Preparing for ASIC OTC Derivative Reporting Regulation Changes of October 2024
At S&P Global Market Intelligence Cappitech, we’ve been covering in-depth the upcoming EMIR REFIT changes. But, as presented in our End of the Year Regulation Webinar (link), EMIR is only one of many derivative reporting regulations getting updated in 2024. Along with changes coming in Japan (read more), the Australian Securities & Investments Commission (ASIC) and Monetary Authority of Singapore (MAS) are introducing updates next year.
After initially proposing a staggered implementation format, at the end of 2022 ASIC published their final reporting changes for OTC Derivative Reporting Regulation that goes live on October 21st 2024. Similar to EMIR, as we get closer to the ASIC go-live date, Cappitech will be publishing posts focusing on individual topics related to the new regulation format. Today we take a look at some of key changes taking place.
Global Harmonization and Adaption of Scope
ISO 20022 XML format – Harmonizing with standards introduced under EMIR and CFTC reporting, the new ASIC regulation will require firms to submit reports to trade repositories (TR) in the ISO 20022 XML format. This replaces current availability by firms to report the TR in CSV or fPML format that the DTCC TR (currently the only licensed TR for ASIC reporting) supports.
T+2 Reporting – ASIC is extending the deadline to report from the end of the first business day (T+1) after a transaction takes place to the second day (T+2). This change aligns the regulation deadlines with that of MAS reporting. It also has ramifications with the global UTI initiative where one of the waterfall characteristics of designating the UTI generator is based on the entity with the earliest reporting obligation.
Expanded Reporting Fields – One of the goals of ASIC’s update is the harmonization of information to data collected by global regulators and to the derivative industry proposed critical date elements (CDE). The new transaction reporting regulation will cover 143 fields, 104 related to transaction information, 15 covering valuation data and 24 for collateral details.
Unique Trade Identifier (UTI) Waterfall – The requirement of a UTI has existed since derivative reporting went live in Australia. Being added for the update is a set standard of UTI waterfall logic for determining the generator responsible for creating and sharing the UTI.
Unique Product Identifier (UPI) – One of the new harmonized fields above being introduced is the UPI. Managed by ANNA DSB, the UPI is more granular than a CFI Code and provides more detailed information on the type of derivative product being traded.
Obligation to use Legal Entity Identifier (LEI) – Part of the harmonization to global standards includes the requirement for firms to use an LEI when reporting counterparty details for non-natural persons. (ASIC does allow for temporary use of a Designated Business Identifier in cases where the entity has applied for an LEI within two business days of the transaction) This is a change from the current format where various alternative business identifiers can be used.

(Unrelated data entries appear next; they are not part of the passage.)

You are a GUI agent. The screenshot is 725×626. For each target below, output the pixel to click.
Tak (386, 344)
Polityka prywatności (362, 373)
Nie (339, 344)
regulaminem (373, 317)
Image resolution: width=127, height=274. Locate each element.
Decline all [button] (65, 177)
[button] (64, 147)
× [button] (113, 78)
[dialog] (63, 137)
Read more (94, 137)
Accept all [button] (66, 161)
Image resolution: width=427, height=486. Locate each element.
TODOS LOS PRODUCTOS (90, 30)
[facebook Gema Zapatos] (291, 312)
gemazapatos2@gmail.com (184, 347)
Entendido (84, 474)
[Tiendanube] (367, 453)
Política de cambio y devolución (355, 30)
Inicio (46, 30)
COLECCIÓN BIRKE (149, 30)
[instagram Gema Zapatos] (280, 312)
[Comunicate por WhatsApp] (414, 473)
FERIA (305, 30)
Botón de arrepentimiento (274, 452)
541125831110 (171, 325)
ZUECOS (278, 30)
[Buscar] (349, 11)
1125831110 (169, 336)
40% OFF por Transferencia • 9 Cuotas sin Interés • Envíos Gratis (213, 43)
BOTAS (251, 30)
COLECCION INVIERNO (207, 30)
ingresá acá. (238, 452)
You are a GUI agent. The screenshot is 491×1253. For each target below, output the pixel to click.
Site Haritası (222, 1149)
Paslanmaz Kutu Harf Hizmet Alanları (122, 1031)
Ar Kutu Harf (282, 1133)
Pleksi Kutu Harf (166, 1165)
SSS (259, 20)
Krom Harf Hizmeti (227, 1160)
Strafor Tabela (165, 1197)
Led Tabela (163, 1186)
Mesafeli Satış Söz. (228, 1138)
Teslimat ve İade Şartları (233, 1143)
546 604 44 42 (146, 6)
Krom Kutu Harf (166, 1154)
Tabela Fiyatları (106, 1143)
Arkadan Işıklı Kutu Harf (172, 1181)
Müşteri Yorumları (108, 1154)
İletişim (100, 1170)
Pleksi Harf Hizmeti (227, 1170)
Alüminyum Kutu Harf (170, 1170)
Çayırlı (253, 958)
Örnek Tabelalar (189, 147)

Lifecycle Reporting – When introduced, ASIC OTC Derivative Reporting regulation included the ability for certain products and reporting entities to report on a ‘Snapshot Position’ versus ‘Lifecycle’ format. Snapshot reporting allowed firms to submit an end of day report of open and netted positions, while Lifecycle includes information on all transactions open and closed through the day that led to end of day positions. Through various updates, ASIC has limited the exemptions for products and companies allowed to use the Snapshot approach. This continues as other than for ‘Small-scale Buy-Side entities’ (more on them below), all firms will be required in 2024 to report using the full lifecycle format.
Small-scale Buy-Side reporting entities – Firms that meet certain licensee criteria as well as holding less than $AUD 12 billion in total gross notional outstanding Non-centrally Cleared Derivatives in consecutive quarters are deemed Small-scale Buy-Side entities and entitled to certain exemptions. They include the ability to continue to report using the end of day Snapshot Reporting format (see above) for non-equity derivatives and exemptions in reporting of certain collateral/margin details.
Reporting Requirements of Foreign Entities with Retail Customers – ASIC included a big change to reporting scope as part of the update. The regulator deems foreign entities that transact OTC derivatives with retail customers based in Australia to fall under scope. The biggest impact will be to non-ASIC licensed CFD retail brokers with Australian clients to be required to report under ASIC regulation in the future.
Removal of Safe Harbour Provision – As of the 2024 go-live, ASIC is removing the current safe-harbour provision of delegated reporting that currently exists. As a result, firms can continue to delegate their reporting to another party, but are responsible to ensure that submissions are made on their behalf in the correct format on a continued basis. In addition, the current requirement to be responsible for accuracy of their reports continues with the ASIC update.